Ой, гевалт![13] Что ж это делается? Неужели я привожу в действие всю адскую машину? Или же некто, совершенно неведомый, строит мне козни? А может быть, мы все, вместе взятые? Проклятые физики с их теорией синхронности: каждая частица связана с остальными, стоит только пукнуть, — и равновесие мироздания нарушится. В таком случае жизнь становится одним большим анекдотом, ибо нет более ничего, на что стоило бы отважиться. Я открываю книгу и получаю отчет о таких надвигающихся событиях, которые даже Господу Богу хотелось бы сдать в архив и вытравить из памяти. Кто я такой? Одно могу сказать точно: все это — не по мне.

Придется забрать инструменты, взять у Мак-Карти двигатели и собрать станок, а потом запустить-таки свое жалкое дельце, невзирая на зловещие линии судьбы. До самого конца я должен творить так хорошо, как только смогу, пока «стены не обрушатся во рвы» и не погребут под обломками нас всех, все человечество. Это и есть то, о чем хотела сообщить мне гадательная книга. Рано или поздно злой рок всех нас отправит на эшафот. Но до того, как это случится, я обязан делать свое дело — работать головой и руками.

Предсказание касалось только меня и моего дела, но одна линия говорила обо всех нас.

Я слишком мелкая сошка. Мне суждено лишь прочитать предначертанное, а затем, склонив голову, продолжить как ни в чем не бывало свой путь; предсказание не означает необходимости выскочить на улицу и начать вопить, привлекая всеобщее внимание.

Способен кто-либо хоть что-нибудь здесь изменить? Все вместе… или один, но великий человек… или некто, занимающий ключевой пост, в определенное время и в нужном месте? Счастливый случай, просто вероятность. И от этого зависит будущее всех нас и мира…»

Фринк захлопнул книгу, вышел из холла и побрел в цех. Завидев Мак-Карти, жестом отозвал его в сторону, с тем чтобы возобновить прерванный разговор.

— Чем дольше я размышляю, тем больше мне нравится твоя идея, — начал Фринк.

— Вот и ладно, — ответил Мак-Карти. — А теперь я тебе все подробненько растолкую. Неплохо бы вытянуть побольше деньжат из этого Уиндэма-Матсона. — Он выразительно подмигнул. — Я придумал, как это провернуть. Я тоже уволюсь и стану твоим компаньоном. Со своими проектами, понял? Не вижу в этом ничего плохого. Я ведь знаю, как они хороши.

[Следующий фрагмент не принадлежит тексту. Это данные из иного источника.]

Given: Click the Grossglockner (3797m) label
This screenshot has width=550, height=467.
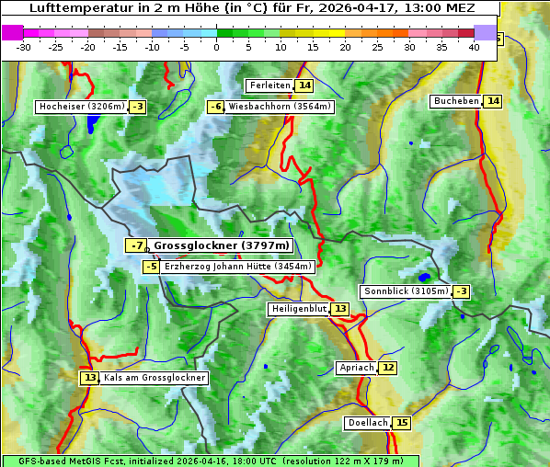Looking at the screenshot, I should click(x=221, y=245).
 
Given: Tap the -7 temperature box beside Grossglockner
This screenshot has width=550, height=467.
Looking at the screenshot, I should click(x=136, y=245).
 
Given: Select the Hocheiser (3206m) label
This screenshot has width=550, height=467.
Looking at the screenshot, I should click(x=81, y=107).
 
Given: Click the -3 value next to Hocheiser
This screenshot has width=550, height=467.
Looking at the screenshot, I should click(x=138, y=107).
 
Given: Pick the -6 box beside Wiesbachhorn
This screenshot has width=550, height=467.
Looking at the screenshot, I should click(x=216, y=107).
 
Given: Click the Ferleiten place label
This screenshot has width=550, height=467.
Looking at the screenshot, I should click(x=269, y=85).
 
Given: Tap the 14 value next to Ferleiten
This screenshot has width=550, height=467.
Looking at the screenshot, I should click(x=304, y=85).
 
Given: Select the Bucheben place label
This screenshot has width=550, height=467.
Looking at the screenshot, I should click(x=456, y=100).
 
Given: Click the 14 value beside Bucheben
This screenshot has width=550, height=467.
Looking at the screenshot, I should click(x=493, y=100).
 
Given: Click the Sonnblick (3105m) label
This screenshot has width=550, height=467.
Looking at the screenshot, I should click(x=407, y=291).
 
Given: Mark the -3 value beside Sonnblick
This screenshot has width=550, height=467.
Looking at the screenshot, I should click(x=462, y=291).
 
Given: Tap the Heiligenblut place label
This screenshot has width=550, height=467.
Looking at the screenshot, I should click(x=299, y=308).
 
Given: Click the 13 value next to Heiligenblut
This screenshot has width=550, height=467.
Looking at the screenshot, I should click(x=340, y=308).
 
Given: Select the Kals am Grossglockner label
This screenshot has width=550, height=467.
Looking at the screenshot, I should click(x=155, y=378).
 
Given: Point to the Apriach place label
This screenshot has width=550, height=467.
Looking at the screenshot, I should click(x=357, y=368).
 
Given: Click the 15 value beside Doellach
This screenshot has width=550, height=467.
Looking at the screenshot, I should click(x=402, y=423).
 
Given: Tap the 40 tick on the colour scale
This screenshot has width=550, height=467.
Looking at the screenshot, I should click(x=474, y=46).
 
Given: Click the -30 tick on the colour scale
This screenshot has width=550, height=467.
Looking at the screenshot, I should click(x=24, y=46).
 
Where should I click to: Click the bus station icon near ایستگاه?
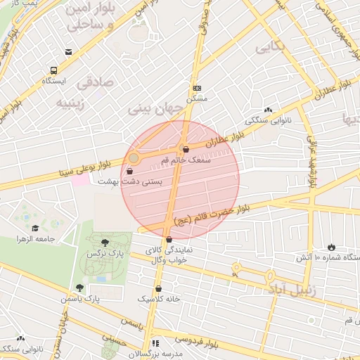pyautogui.click(x=53, y=71)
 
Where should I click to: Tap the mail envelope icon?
pyautogui.click(x=68, y=52)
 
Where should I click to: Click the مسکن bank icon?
pyautogui.click(x=198, y=89)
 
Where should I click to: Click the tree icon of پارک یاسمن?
pyautogui.click(x=79, y=288)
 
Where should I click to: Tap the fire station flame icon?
pyautogui.click(x=331, y=247)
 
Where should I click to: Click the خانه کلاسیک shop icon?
pyautogui.click(x=159, y=288)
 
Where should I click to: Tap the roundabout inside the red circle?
pyautogui.click(x=134, y=159)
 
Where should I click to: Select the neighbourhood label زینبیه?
pyautogui.click(x=70, y=104)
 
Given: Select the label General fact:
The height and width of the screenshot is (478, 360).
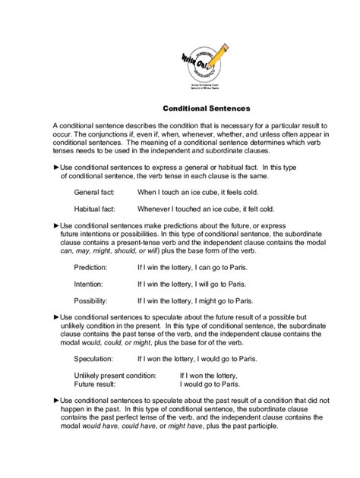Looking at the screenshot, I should [94, 193].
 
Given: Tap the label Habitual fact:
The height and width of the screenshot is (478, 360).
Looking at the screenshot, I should [95, 209].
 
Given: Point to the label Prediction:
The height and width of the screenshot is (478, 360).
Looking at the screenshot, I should [90, 268].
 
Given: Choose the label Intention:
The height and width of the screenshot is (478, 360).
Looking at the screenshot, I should [89, 284].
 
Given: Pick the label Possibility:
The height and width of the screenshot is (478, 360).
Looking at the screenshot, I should [91, 300].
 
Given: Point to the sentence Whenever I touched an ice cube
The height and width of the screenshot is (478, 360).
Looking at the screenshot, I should [206, 209].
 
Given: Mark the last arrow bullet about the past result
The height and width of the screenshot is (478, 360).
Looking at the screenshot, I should [56, 400].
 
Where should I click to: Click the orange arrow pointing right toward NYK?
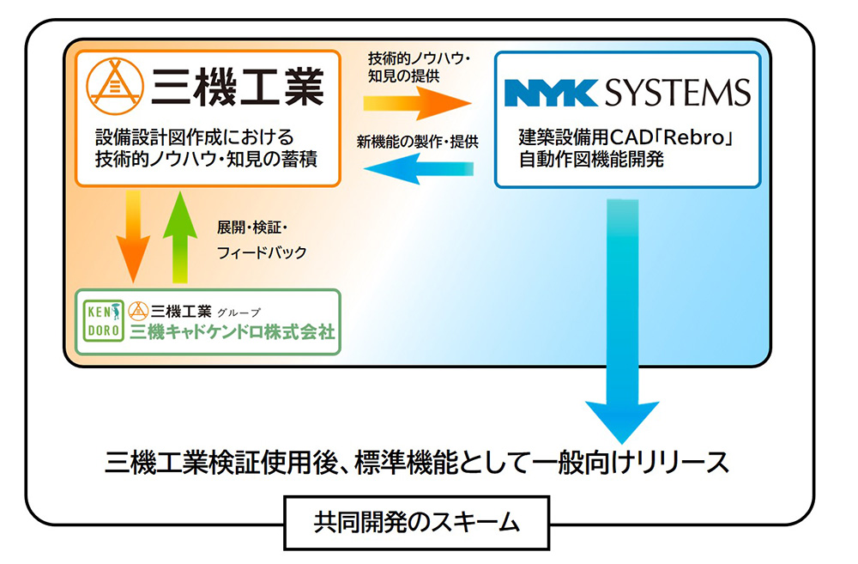[417, 103]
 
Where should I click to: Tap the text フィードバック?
[263, 253]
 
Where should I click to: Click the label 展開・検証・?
[256, 228]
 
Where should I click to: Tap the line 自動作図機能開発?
[591, 159]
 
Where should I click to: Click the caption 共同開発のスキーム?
[414, 520]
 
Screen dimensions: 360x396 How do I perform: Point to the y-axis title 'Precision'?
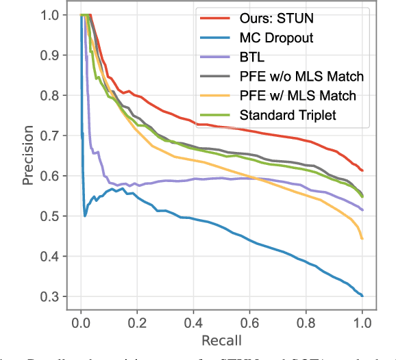pyautogui.click(x=10, y=160)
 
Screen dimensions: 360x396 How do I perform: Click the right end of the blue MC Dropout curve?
pyautogui.click(x=362, y=296)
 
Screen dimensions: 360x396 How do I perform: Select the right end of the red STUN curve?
pyautogui.click(x=362, y=170)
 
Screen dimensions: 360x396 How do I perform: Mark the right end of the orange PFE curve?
pyautogui.click(x=362, y=239)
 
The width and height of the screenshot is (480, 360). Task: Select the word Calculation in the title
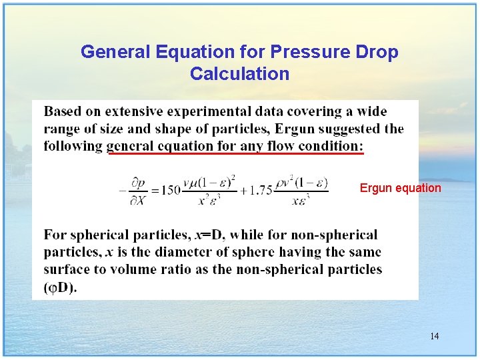(239, 73)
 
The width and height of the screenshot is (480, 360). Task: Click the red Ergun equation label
(400, 188)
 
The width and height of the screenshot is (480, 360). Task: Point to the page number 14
(434, 336)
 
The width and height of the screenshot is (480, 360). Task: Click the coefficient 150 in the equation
(170, 190)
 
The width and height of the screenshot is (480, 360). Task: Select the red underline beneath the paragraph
(236, 153)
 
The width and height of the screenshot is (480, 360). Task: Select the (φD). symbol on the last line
(60, 288)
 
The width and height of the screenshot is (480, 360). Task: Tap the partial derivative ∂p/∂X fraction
(138, 190)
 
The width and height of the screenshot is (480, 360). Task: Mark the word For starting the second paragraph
(55, 235)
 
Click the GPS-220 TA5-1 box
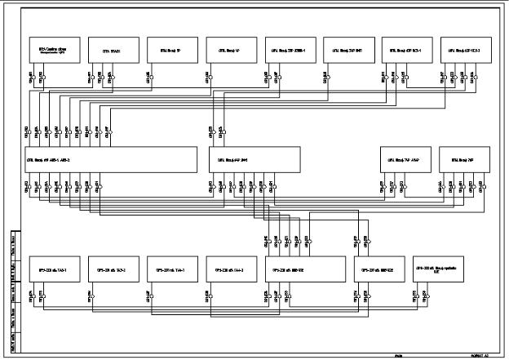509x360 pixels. pyautogui.click(x=48, y=269)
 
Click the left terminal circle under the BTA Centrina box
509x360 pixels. pyautogui.click(x=32, y=79)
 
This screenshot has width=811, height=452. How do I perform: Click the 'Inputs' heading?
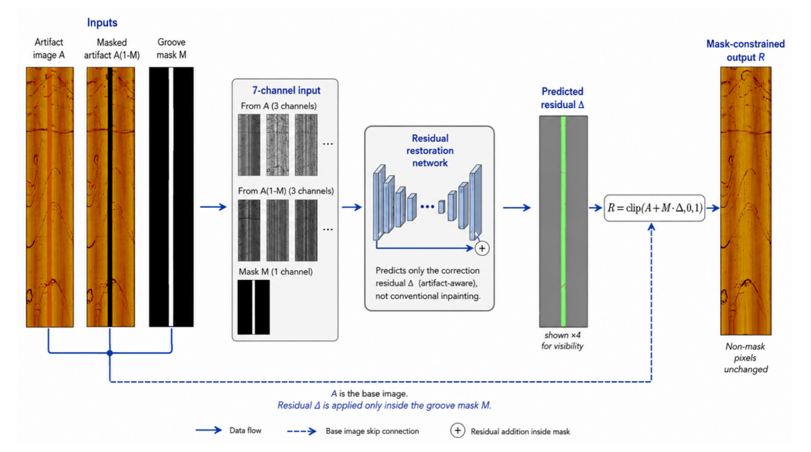(x=102, y=22)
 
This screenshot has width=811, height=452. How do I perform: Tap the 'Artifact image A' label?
(x=49, y=49)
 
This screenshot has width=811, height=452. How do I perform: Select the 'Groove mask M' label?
(x=171, y=49)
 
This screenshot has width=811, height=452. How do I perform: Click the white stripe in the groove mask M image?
(x=171, y=197)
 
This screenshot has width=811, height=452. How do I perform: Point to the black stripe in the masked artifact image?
(x=110, y=197)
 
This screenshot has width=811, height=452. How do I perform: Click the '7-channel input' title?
(x=286, y=91)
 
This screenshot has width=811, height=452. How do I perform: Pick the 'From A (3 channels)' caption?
(x=278, y=106)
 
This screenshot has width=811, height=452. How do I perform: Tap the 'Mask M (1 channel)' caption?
(x=276, y=272)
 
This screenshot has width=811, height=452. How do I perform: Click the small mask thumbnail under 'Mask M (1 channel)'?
(x=253, y=307)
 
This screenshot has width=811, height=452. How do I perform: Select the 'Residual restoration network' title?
(x=430, y=150)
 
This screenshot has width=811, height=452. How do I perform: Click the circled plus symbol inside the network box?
(x=482, y=249)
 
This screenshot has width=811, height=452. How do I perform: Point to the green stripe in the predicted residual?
(x=563, y=221)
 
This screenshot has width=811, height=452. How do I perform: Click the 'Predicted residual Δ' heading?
(x=562, y=98)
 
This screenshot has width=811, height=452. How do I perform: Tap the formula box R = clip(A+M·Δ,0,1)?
(x=654, y=208)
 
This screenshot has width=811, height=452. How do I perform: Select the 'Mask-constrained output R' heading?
(x=746, y=51)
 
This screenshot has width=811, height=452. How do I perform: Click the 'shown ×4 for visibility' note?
(x=562, y=341)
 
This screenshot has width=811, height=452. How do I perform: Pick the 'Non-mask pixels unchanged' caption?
(x=746, y=358)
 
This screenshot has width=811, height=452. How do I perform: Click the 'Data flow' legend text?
(x=245, y=431)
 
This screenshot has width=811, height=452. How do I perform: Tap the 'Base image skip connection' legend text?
(x=372, y=431)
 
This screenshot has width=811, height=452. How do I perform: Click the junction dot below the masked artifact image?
(x=110, y=353)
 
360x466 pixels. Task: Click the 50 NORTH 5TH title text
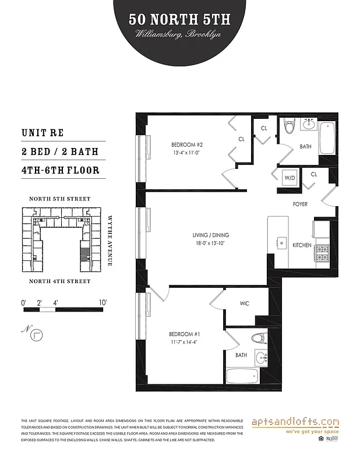[x=179, y=20]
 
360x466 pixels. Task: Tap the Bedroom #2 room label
[x=186, y=144]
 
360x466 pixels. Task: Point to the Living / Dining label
[x=209, y=235]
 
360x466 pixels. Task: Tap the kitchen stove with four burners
[x=322, y=252]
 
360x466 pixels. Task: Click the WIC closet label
[x=245, y=303]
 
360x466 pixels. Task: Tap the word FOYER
[x=300, y=204]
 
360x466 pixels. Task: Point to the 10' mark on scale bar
[x=104, y=303]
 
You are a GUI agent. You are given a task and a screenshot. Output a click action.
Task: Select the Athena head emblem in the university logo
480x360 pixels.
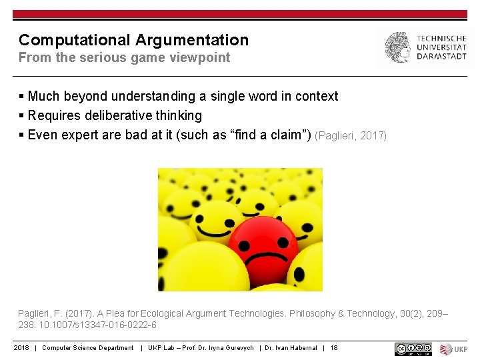397,47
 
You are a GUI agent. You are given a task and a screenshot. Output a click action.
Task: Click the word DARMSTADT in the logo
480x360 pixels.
441,57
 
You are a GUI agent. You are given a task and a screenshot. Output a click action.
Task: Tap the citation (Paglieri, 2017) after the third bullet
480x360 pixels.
351,136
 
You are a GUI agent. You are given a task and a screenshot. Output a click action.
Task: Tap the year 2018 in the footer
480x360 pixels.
21,348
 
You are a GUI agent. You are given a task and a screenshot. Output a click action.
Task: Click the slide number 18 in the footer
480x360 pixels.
334,348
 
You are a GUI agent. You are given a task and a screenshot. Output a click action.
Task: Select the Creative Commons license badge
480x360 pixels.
413,349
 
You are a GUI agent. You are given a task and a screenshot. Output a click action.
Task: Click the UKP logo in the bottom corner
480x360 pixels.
454,349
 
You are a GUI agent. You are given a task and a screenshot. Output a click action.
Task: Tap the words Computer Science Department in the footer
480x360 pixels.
88,348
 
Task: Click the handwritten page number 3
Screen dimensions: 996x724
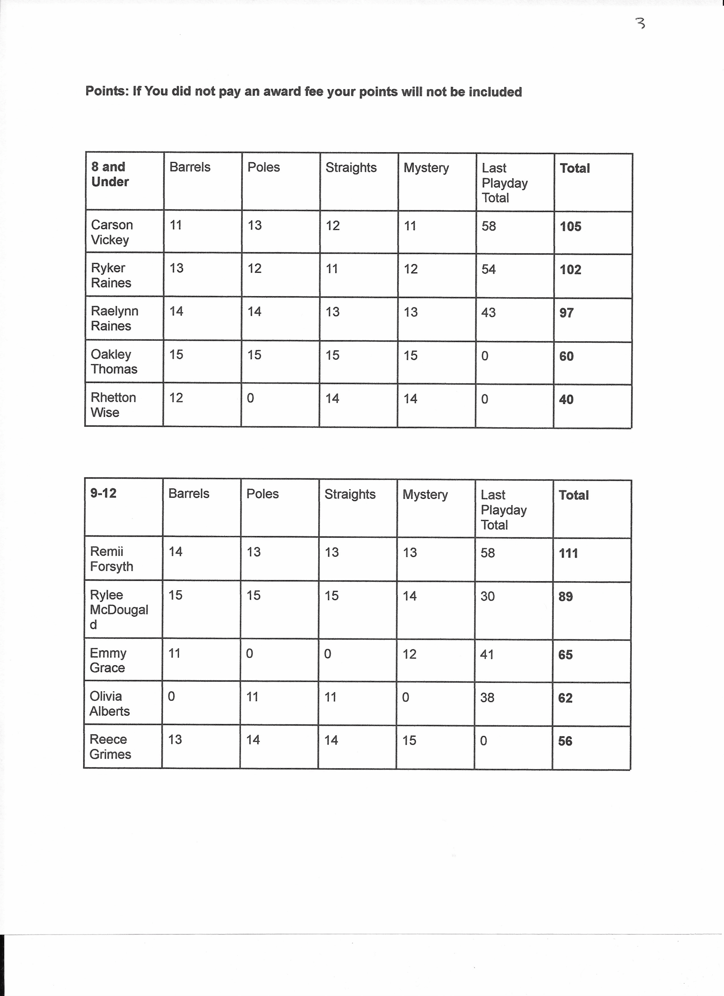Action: (641, 23)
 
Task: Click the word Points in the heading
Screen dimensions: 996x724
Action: (106, 91)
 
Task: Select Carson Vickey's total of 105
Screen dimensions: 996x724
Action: (570, 226)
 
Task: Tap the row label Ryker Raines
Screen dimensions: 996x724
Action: (110, 275)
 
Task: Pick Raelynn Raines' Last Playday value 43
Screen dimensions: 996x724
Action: (488, 313)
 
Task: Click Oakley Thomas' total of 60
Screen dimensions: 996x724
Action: (566, 356)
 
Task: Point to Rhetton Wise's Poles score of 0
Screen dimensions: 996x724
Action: (250, 398)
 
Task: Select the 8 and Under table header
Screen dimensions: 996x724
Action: (110, 174)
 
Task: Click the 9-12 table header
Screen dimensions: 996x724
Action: (103, 493)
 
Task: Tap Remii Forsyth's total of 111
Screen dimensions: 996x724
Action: (568, 553)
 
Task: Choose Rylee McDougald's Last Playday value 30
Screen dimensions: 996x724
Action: (487, 596)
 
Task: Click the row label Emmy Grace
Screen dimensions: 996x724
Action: (107, 661)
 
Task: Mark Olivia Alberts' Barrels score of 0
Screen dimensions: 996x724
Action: (171, 696)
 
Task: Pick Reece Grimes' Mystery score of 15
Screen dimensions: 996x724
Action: (409, 740)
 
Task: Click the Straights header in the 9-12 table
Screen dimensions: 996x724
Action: (350, 494)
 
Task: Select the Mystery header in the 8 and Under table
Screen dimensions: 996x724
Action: (426, 168)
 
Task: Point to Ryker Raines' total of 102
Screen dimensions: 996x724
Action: (570, 270)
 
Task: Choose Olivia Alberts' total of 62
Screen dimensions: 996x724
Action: (565, 698)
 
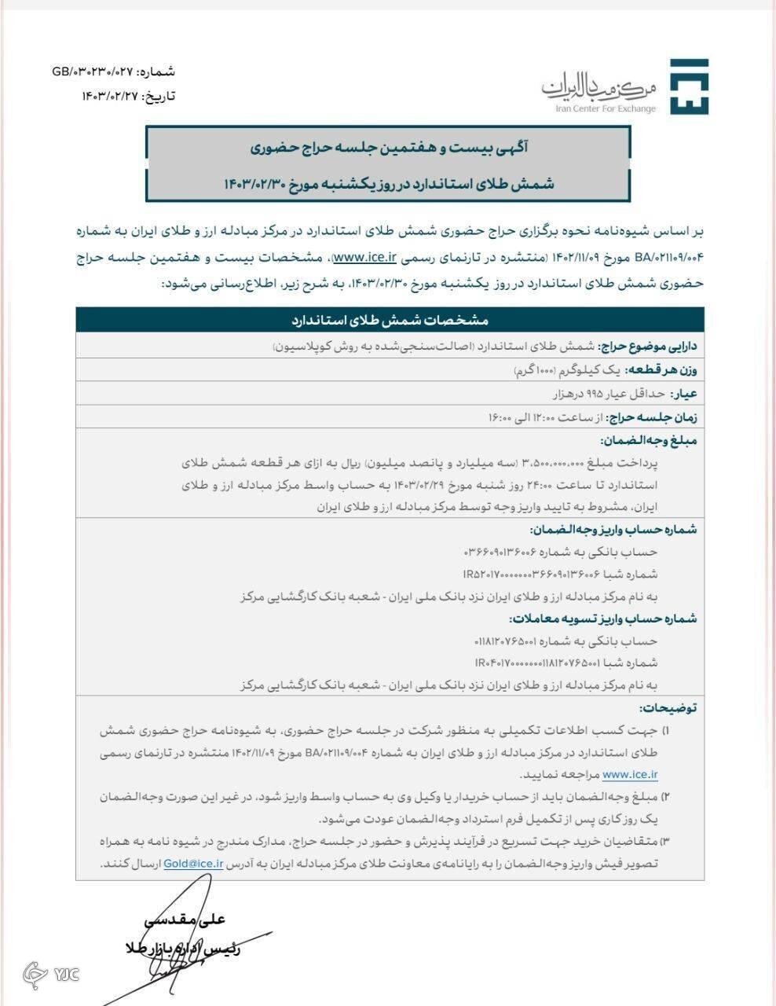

— Само собой, — согласился слегка ошарашенный Фринк.

— Вечером после работы встретимся, — сказал Мак-Карти. — У меня дома. Если придешь к семи, то и поужинаешь с нами, — конечно, если высидишь за одним столом с детишками.

— Хорошо, — сказал Фринк.

Мак-Карти хлопнул его по плечу и удалился.

«Как много изменилось за последние десять минут», — воодушевленно думал Фринк. Страха он уже не ощущал.

Все произошло так внезапно. Он подошел к верстаку и начал собирать инструменты. Хотя обычно так и бывает, если подворачивается подходящий момент…

«Я ждал этого всю жизнь. Если пророчество сообщает, что ты должен чего-то добиться, — а речь идет именно об этом — наступил твой самый благоприятный час. Итак, посмотрим, что же это за момент? Шестерка вверху в одиннадцатой гексаграмме все меняет и ведет к двадцать шестой гексаграмме — «Великому Насыщателю». «Инь» превращается в «янь», линия приходит в движение, и возникает совершенно новая ситуация. А я, выведенный из равновесия, так и не заметил этого! Готов поспорить, роковая линия потому вше и выпала, что от одиннадцатой гексаграммы можно перейти к двадцать шестой только этим единственным способом! И нет никаких причин делать со страху в штаны».